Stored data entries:
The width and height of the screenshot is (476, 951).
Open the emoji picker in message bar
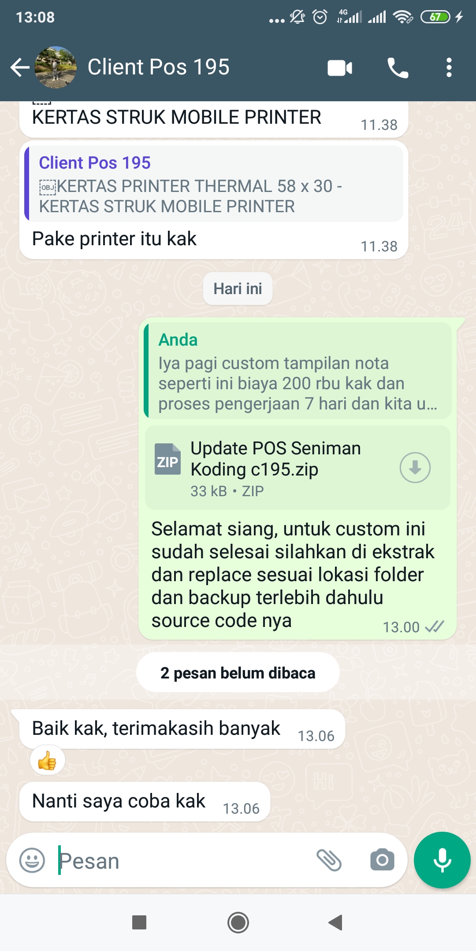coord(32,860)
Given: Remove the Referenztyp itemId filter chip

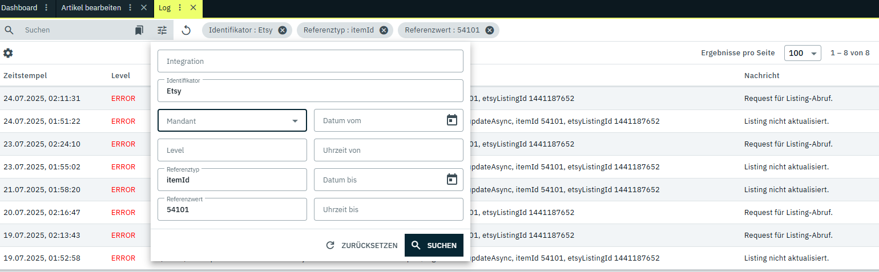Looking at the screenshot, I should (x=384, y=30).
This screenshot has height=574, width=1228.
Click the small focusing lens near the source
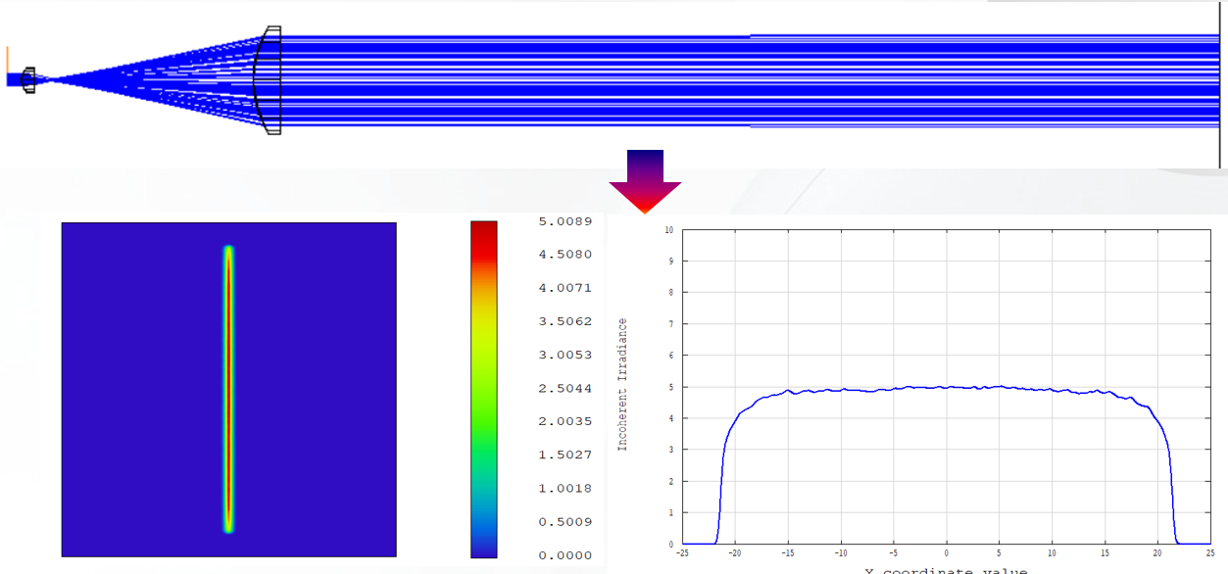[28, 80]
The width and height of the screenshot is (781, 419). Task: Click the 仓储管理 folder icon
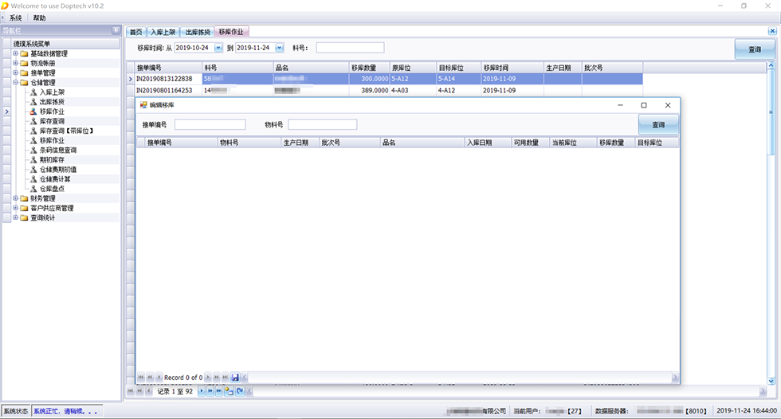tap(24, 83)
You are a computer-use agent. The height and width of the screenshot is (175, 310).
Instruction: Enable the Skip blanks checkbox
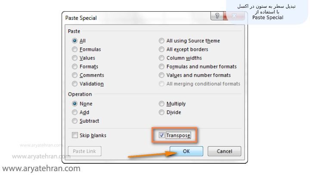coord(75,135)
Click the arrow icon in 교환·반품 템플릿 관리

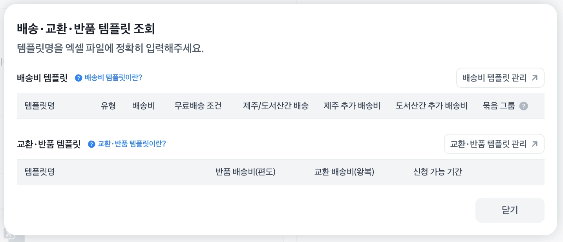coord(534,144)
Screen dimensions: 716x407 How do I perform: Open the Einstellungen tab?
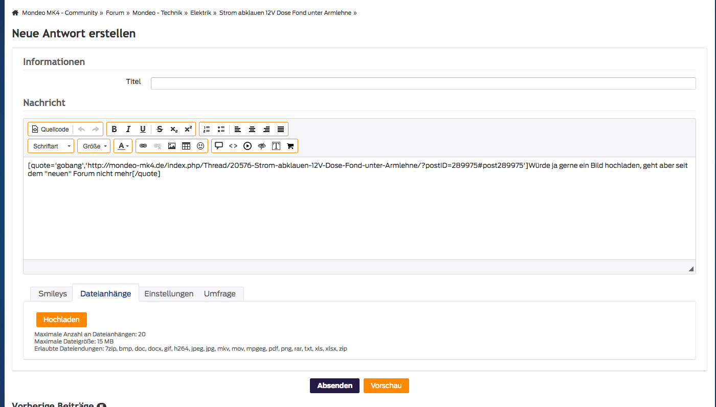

ACTION ITEM: The records above are to be copied exactly, without their pictures.

ANSWER FOR THE TASK:
The width and height of the screenshot is (476, 951).
Open the emoji picker in message bar
coord(32,860)
Given: Remove the Referenztyp itemId filter chip

Looking at the screenshot, I should (x=384, y=30).
This screenshot has height=574, width=1228.
Click the small focusing lens near the source
[28, 80]
The width and height of the screenshot is (781, 419). Task: Click the 仓储管理 folder icon
tap(24, 83)
You are a computer-use agent. The height and width of the screenshot is (175, 310).
Instruction: Enable the Skip blanks checkbox
coord(75,135)
Click the arrow icon in 교환·반품 템플릿 관리

coord(534,144)
Screen dimensions: 716x407 How do I perform: Open the Einstellungen tab?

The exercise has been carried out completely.